There was a felt silence; Antipatros was looking oddly under his brows.

'Alexander. The Queen your mother is in the theatre. Had she not better have a guard?'

Alexander walked past him, and looked in through the parodos. He stood there in perfect stillness. There was a stir about the entry; the soldiers had found the tragic bier, ornately painted and draped with black.

They set it down by Philip's body and heaved him on to it. The cloak fell from the face; the officer pulled down the eyelids and pressed them till they closed.

Alexander, motionless, stared on into the theatre. The crowd had gone, thinking it no place to loiter in.

The gods remained. In some surge of tumult, Aphrodite had been toppled from her base, and lay awkward and stiff beside it. Flung clear in her fall, young Eros leaned on her fallen throne. King Philip's image sat stockily in its place, its painted eyes fixed on the empty tiers.

Alexander turned away. His colour had changed, but his voice was even. 'Yes; I see she is still there.'

'She must be in distress,' said Antipatros. He spoke without expression.

Alexander gazed at him thoughtfully. Presently, as if something had just chanced to catch his eye, he looked aside.

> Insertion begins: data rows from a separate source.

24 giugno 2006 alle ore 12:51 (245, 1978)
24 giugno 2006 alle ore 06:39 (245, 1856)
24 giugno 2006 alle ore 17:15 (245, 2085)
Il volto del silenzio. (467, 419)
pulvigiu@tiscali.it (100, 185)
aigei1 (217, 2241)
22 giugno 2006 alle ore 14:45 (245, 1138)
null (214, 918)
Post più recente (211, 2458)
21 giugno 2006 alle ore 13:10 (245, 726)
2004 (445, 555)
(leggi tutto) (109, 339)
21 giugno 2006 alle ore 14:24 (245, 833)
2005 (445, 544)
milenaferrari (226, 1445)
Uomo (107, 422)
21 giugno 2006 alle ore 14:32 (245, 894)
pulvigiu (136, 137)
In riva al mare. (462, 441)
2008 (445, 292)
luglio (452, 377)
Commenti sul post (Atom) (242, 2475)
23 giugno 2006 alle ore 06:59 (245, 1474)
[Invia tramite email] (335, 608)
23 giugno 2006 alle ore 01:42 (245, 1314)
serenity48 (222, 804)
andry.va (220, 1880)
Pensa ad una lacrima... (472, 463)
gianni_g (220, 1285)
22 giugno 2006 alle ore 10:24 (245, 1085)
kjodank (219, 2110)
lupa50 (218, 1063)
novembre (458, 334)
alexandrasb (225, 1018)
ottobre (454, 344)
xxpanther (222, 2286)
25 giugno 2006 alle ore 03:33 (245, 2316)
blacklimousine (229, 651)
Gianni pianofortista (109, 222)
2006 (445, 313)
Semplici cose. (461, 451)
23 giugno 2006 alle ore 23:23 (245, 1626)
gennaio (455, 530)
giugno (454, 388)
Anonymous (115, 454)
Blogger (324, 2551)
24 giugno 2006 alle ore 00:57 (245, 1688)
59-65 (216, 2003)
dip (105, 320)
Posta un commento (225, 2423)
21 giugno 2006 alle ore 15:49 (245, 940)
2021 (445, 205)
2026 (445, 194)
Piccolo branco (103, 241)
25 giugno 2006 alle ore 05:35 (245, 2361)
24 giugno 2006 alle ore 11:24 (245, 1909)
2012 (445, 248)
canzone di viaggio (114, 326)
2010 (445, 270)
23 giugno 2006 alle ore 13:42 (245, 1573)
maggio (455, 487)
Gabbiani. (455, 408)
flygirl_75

'You are right, Antipatros. She should be in the safest hands. So I shall be grateful if you, yourself, will escort her up to the citadel. Take what men you think sufficient.'

Antipatros' mouth opened. Alexander waited, his head tilted slightly, his eyes unwavering. Antipatros said, 'If you wish, Alexander,' and went upon his errand.

There was a moment's lull. From his place in the crowd, Hephaistion came out a little, signalling no message, only offering his presence, as his omens prompted him. No message was returned; yet between one step and the next, he saw God thanked for him. His own destiny, too, was opening out before him, in unmeasured vistas of sun and smoke. He would not look back wherever it should take him; his heart accepted it with all its freight, the bright and the dark.

The officer of the bearer party gave an order. King Philip on his gilded bier jogged round the corner.

From the sacred vineyard, borne on a hurdle and covered with his torn cloak, his blood dripping through the plaited withies, some troopers brought Pausanias. He too would have to be shown before the people.

Alexander said, 'Prepare a cross.'

The noises had died to a restless hum, mingled with the roar of the Aigai falls. Lifting above it his strong unearthly cry, a golden eagle swooped over. In its talons was a lashing snake, snatched from the rocks.

Each head lunged for the other, seeking in vain the mortal stroke. Alexander, his ear caught by the sound, gazed up intently, to see the outcome of the fight. But, still in combat, the two antagonists spired up into the cloudless sky, above the peaks of the mountains; became a speck in the dazzle, and were lost to sight.

'All is done here,' he said, and gave orders to march up to the citadel.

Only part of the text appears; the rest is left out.